Nonverbal Communication among French and Indigenous Peoples in the Americas

Céline Carayon

Publisher: University of North Carolina Press
Imprint: Omohundro Institute and University of North Carolina Press
Published: 08/2019
Pages: 472
Subject: History | University of North Carolina
Print ISBN: 9781469652627
eBook ISBN: 9781469652634

DESCRIPTION

Taking a fresh look at the first two centuries of French colonialism in the Americas, this book answers the long-standing question of how and how well Indigenous Americans and the Europeans who arrived on their shores communicated with each other. French explorers and colonists in the sixteenth century noticed that Indigenous peoples from Brazil to Canada used signs to communicate. The French, in response, quickly embraced the nonverbal as a means to overcome cultural and language barriers. Celine Carayon's close examination of their accounts enables her to recover these sophisticated Native practices of embodied expressions.
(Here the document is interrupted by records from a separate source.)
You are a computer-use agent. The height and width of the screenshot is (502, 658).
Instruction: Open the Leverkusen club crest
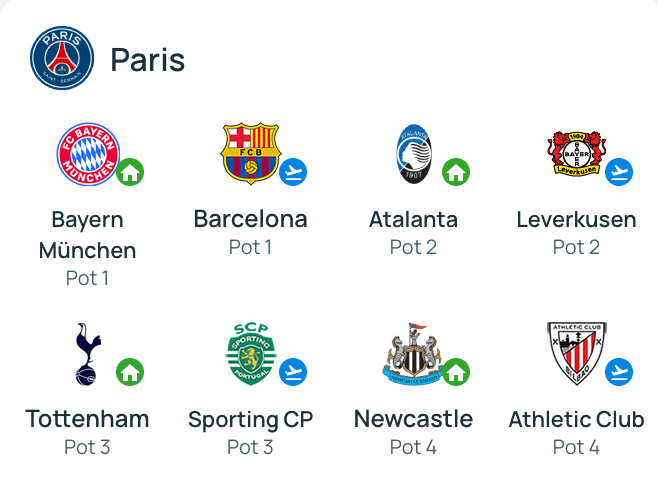coord(576,154)
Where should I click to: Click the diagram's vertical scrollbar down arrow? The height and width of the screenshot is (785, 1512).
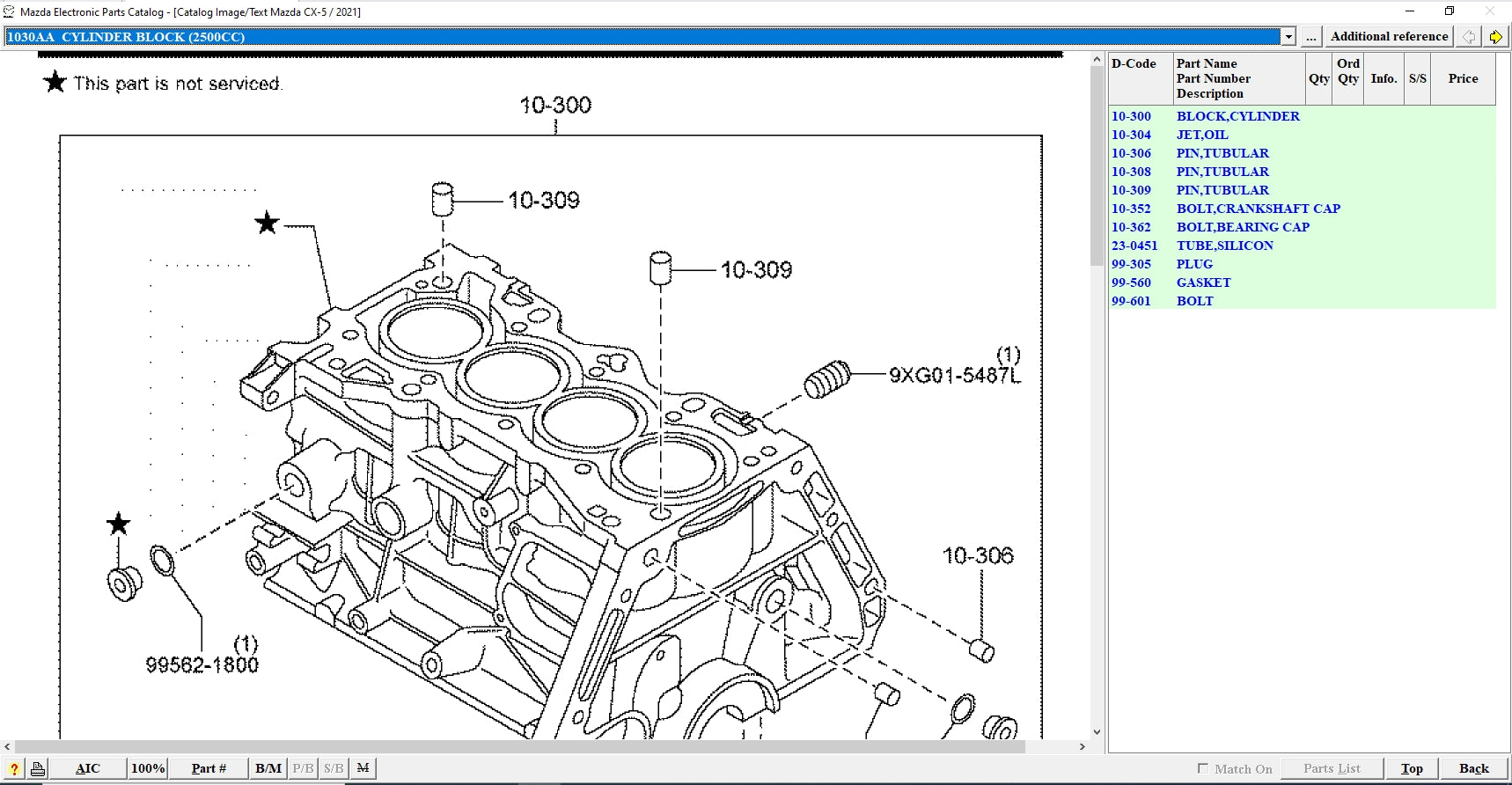[1097, 731]
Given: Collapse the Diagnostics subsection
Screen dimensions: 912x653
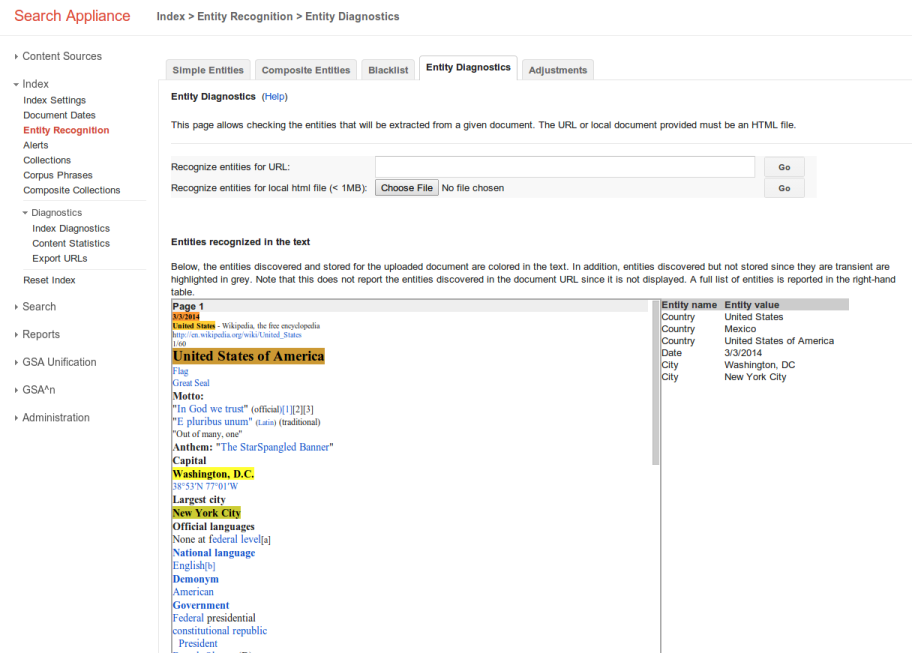Looking at the screenshot, I should click(x=56, y=213).
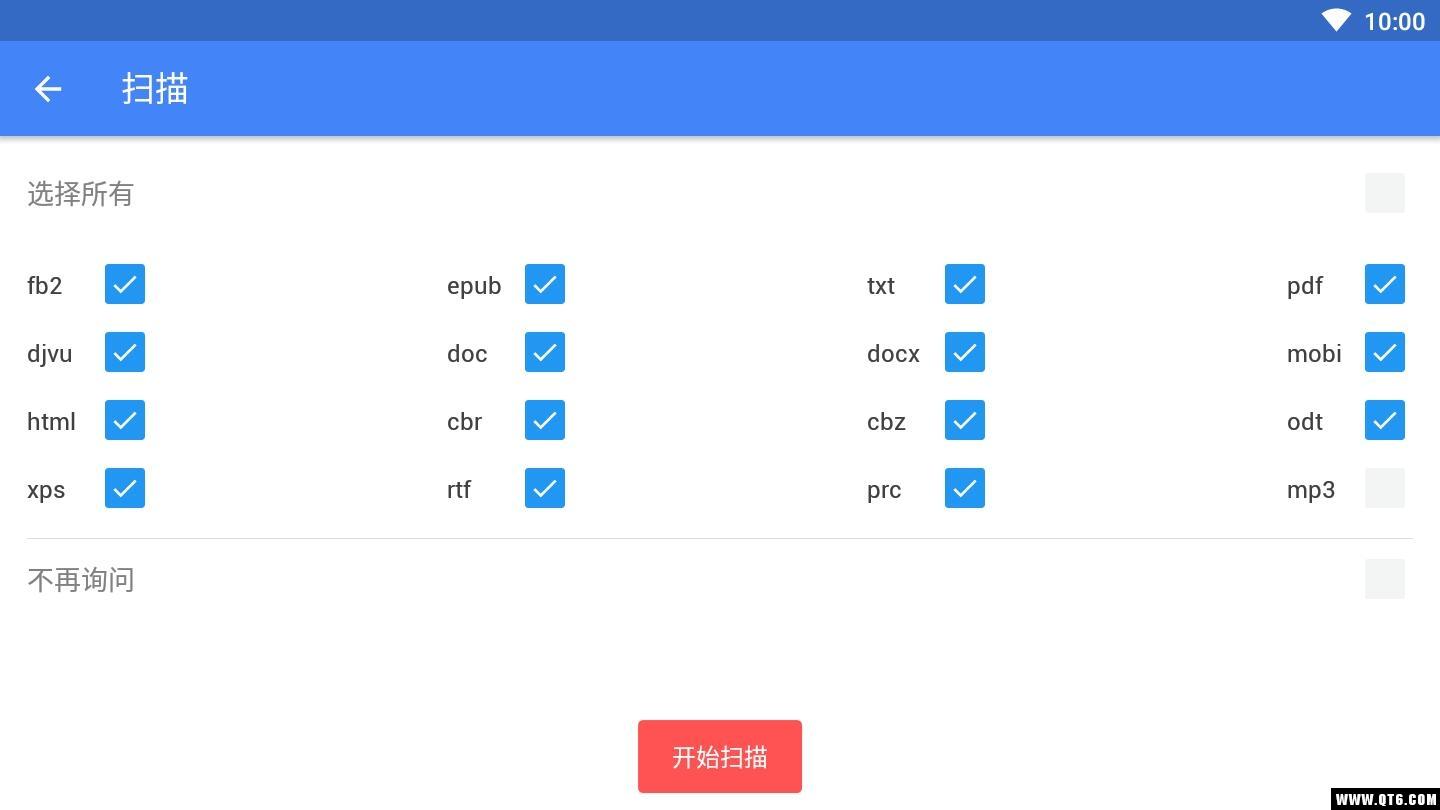The height and width of the screenshot is (810, 1440).
Task: Toggle the fb2 format checkbox
Action: 125,284
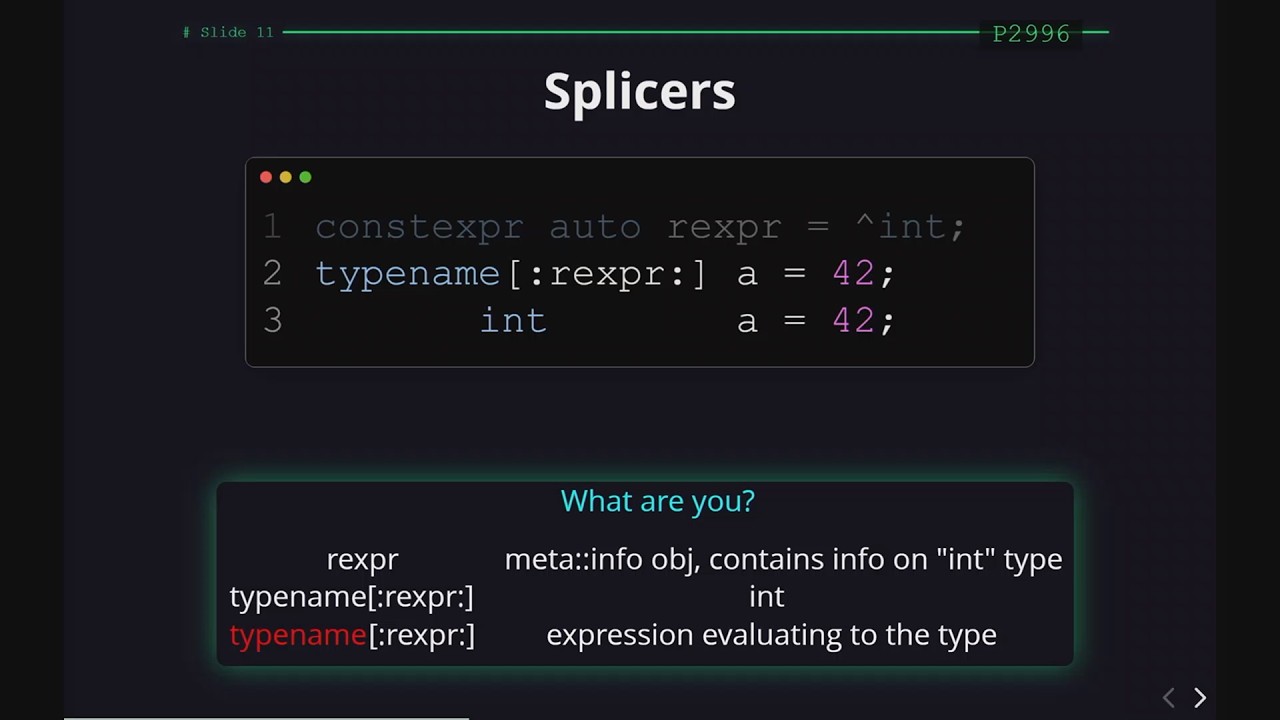This screenshot has width=1280, height=720.
Task: Click 'constexpr' keyword on line 1
Action: click(419, 228)
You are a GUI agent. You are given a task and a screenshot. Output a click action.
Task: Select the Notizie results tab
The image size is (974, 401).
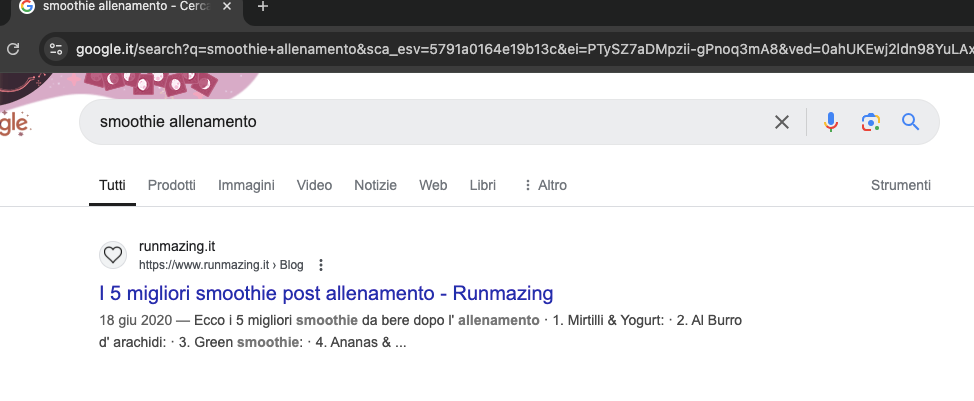tap(375, 185)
In a colonial world where communication and trust were essential but complicated by a multitude of languages, intimate and sensory expressions ensured that French colonists and Indigenous peoples understood each other well. Understanding, in turn, bred both genuine personal bonds and violent antagonisms. As Carayon demonstrates, nonverbal communication shaped Indigenous responses and resistance to colonial pressures across the Americas just as it fueled the imperial French imagination. Challenging the notion of colonial America as a site of misunderstandings and insurmountable cultural clashes, Carayon shows that Natives and newcomers used nonverbal means to build relationships before the rise of linguistic fluency--and, crucially, well afterward.

ABOUT THE AUTHOR

Céline Carayon is associate professor of history at Salisbury University.

REVIEWS

“Céline Carayon sheds valuable new light on an old subject: cultural exchange between Amerindians and Europeans in the age of early modern empire. Drawing from a rich array of sources, she uncovers heretofore unexplored forms of nonverbal communication and shows how decisively Indigenous peoples shaped these interactions. Powerfully argued, Eloquence Embodied calls on us to rethink the history of language in colonial contexts.”